[begin DATA EXCERPTS]

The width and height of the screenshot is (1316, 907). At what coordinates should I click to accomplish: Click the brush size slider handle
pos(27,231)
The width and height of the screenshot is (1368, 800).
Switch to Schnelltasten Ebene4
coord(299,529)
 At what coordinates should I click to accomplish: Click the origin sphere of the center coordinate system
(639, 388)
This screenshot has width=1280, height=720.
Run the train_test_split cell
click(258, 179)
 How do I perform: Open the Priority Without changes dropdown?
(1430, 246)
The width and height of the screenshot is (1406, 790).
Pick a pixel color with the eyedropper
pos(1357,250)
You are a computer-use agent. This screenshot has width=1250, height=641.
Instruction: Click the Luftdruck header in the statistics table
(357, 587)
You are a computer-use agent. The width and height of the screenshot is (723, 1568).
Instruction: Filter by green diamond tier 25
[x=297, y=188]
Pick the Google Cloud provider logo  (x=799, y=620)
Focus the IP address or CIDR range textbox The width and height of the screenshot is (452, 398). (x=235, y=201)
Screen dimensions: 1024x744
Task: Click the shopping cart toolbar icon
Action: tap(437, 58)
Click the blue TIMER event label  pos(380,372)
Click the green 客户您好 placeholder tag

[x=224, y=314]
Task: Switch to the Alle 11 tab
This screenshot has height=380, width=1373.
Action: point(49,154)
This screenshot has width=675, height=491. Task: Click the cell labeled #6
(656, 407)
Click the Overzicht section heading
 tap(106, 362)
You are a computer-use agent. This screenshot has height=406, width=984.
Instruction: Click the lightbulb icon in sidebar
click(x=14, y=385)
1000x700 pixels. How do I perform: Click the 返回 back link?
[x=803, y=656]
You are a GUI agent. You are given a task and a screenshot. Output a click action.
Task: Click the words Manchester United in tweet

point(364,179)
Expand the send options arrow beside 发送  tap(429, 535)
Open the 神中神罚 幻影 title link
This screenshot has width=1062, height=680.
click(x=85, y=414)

[end DATA EXCERPTS]

*DO THIS*
Reproduce the lines of the entries verbatim, starting at the line that contains "Open the 神中神罚 幻影 title link" and ending at the final line of the entries, with both ends included.

*OUTPUT FOR THIS EXERCISE*
Open the 神中神罚 幻影 title link
This screenshot has width=1062, height=680.
click(x=85, y=414)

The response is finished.